Directive a - In the entries, shift every coordinate in the answers up by 56. Begin at the line that contains "Viewport: 1307px width, 924px" and stop after the line that contains "pyautogui.click(x=300, y=439)", and write out only those lines again, requests included.

BEGIN Extracted text

“Return Train” Tours Bethlehem for Nakba Anniversary
‘
Bethlehem, 08 Sya’ban 1437/16 May 2016 (MINA) – Return Train” traveled through part of the occupied West Bank district of Bethlehem on Sunday morning, as a symbolic demonstration of the right of Palestinian refugees to return to the homes and villages they were forcibly displaced from 68 years ago during the creation of Israel.
The train embarked from al-Duheisha refugee camp at 11 a.m., heading towards Bethlehem, where it drove past the separation wall.
Organizers of the demonstration chanted the names of villages whose inhabitants were forcibly expelled or massacred in 1948.
Several hundred Palestinians, many of them children, marched alongside the train waving Palestinian flags.
Near the separation wall, Israeli forces fired two rounds of tear gas at demonstrators, Ma’an was quoted by Mi’raj Islamic News Agency (MINA) as reporting.
Munthir Amira, a member of an international rights network dedicated to refugees and displaced peoples, told Ma’an the concept behind the train was “to mimic our 68-year dream of returning.”
The train was formed by four carriages, each representing names of displaced villages and the refugee camps where most of these villages’ descendants now reside.

END Extracted text
BEGIN Task data

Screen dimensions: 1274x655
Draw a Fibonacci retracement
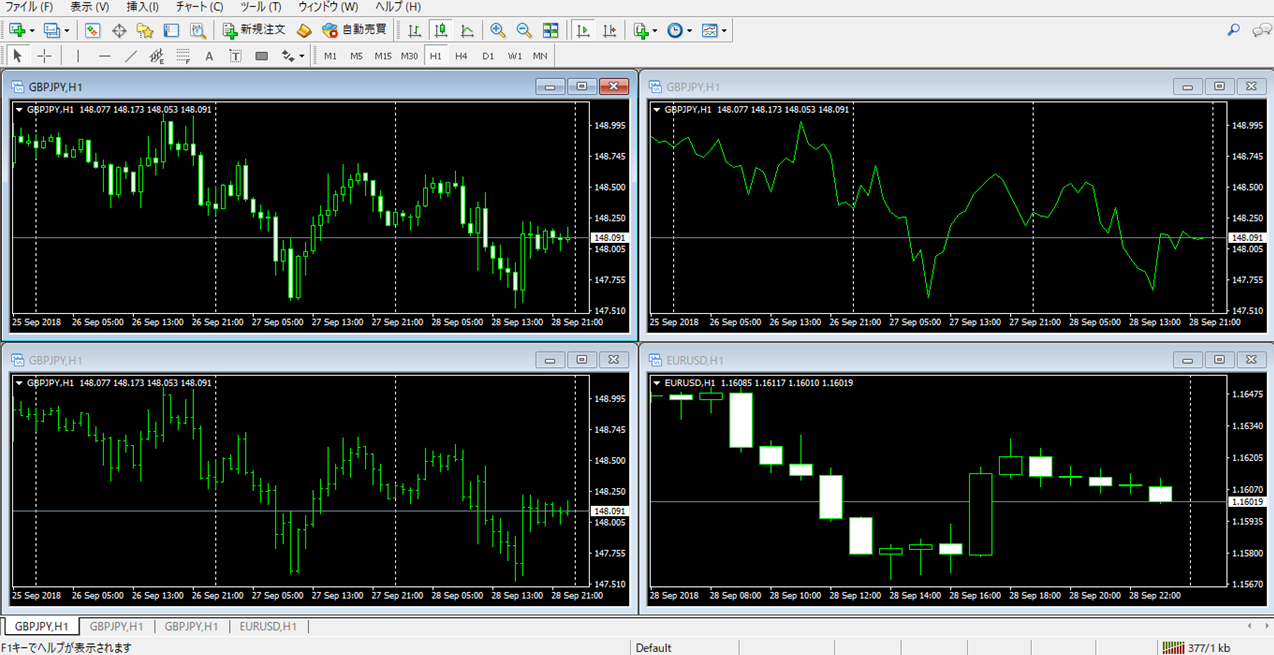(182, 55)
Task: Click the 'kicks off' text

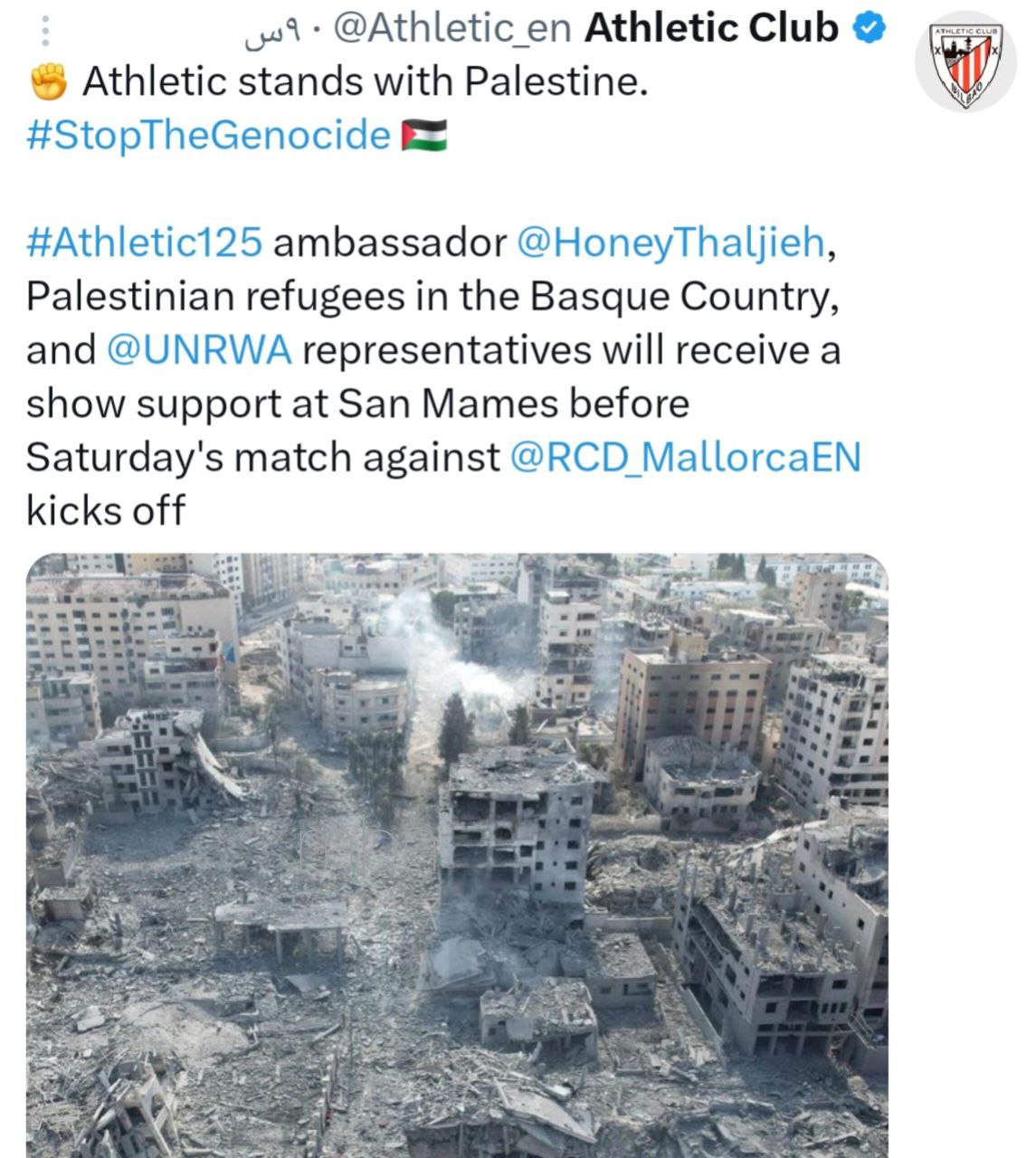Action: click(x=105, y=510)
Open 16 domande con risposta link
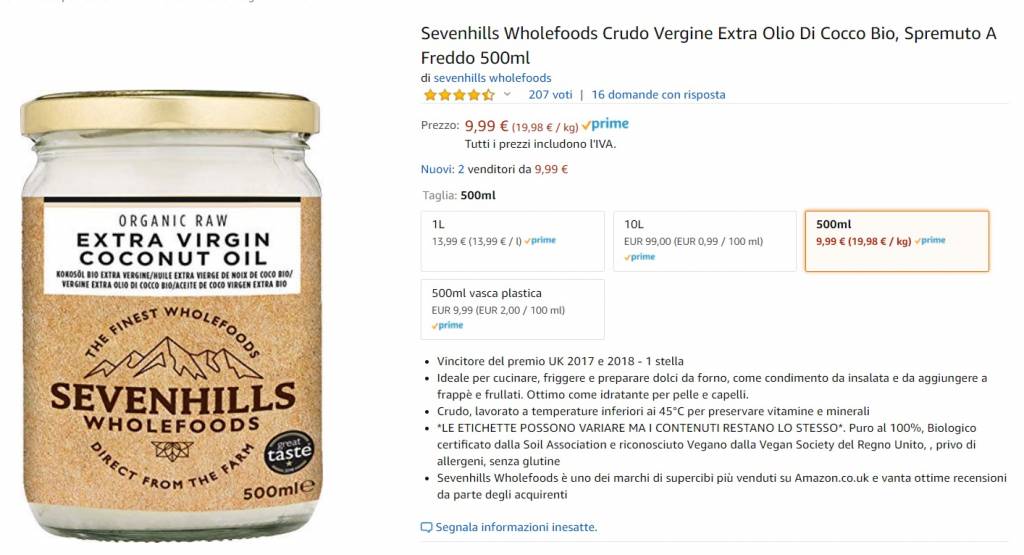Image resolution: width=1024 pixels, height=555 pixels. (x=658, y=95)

END Task data
BEGIN Task data

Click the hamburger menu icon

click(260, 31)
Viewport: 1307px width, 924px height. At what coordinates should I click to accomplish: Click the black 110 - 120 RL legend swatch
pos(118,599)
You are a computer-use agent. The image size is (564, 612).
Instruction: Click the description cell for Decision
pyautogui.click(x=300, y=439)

END Task data
BEGIN Task data

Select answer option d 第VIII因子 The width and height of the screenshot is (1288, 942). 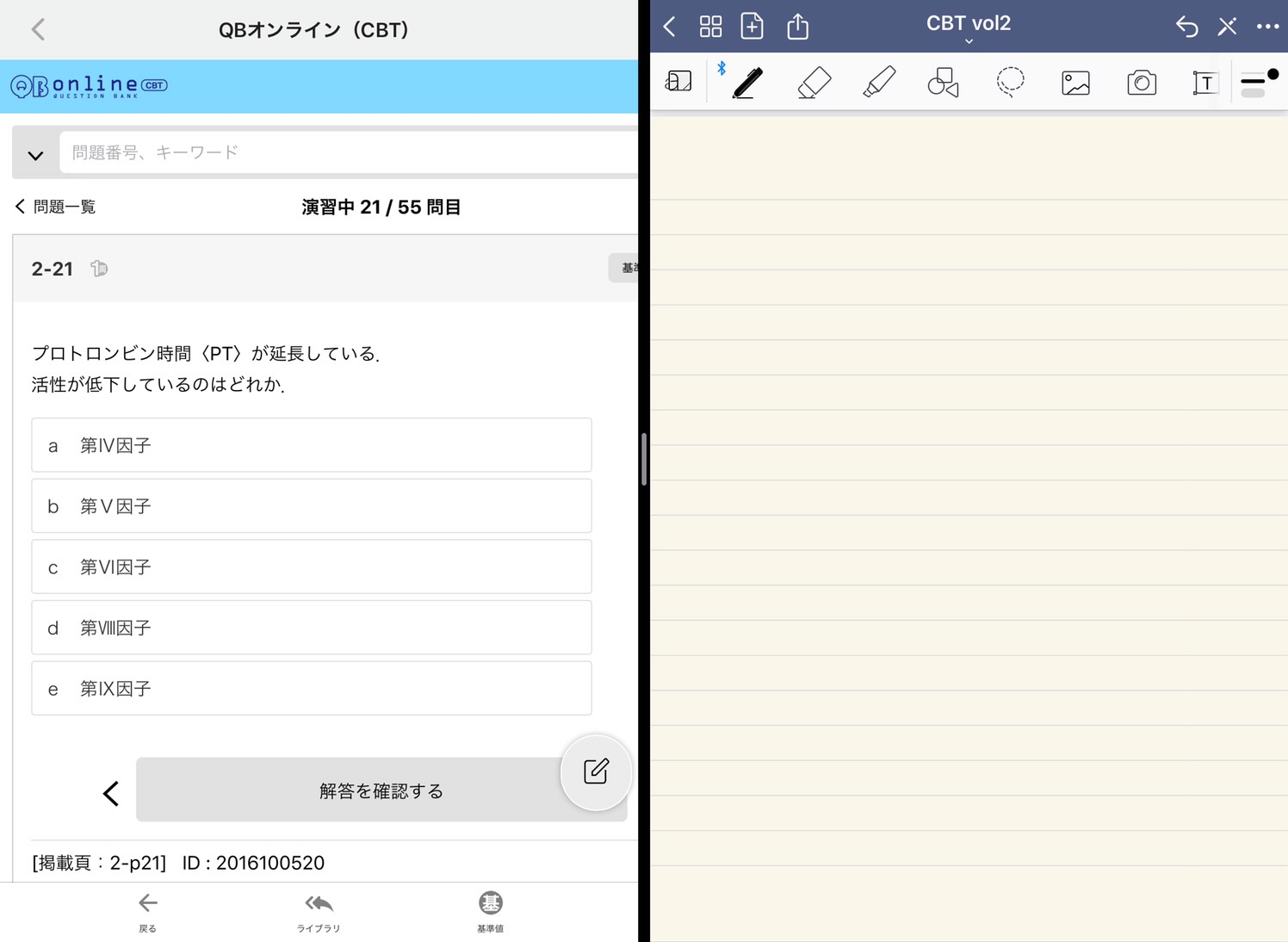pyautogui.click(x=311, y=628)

END Task data

Directive b - Based on the report on the Return Train, answer yes or no to each statement and quote the deciding words: (i) the train set out from al-Duheisha refugee camp at 11 a.m.; (ii) the train had six carriages; (iii) Israeli forces fired tear gas near the separation wall.

Expected output a -
Viewport: 1307px width, 924px height. At what coordinates should I click to accomplish: Click the black 110 - 120 RL legend swatch
pos(174,655)
You are a computer-use agent. The image size is (564, 612).
Instruction: Click the description cell for Decision
pyautogui.click(x=356, y=495)

Expected output b -
(i) Yes: "The train embarked from al-Duheisha refugee camp at 11 a.m."
(ii) No: "The train was formed by four carriages"
(iii) Yes: "Near the separation wall, Israeli forces fired two rounds of tear gas at demonstrators"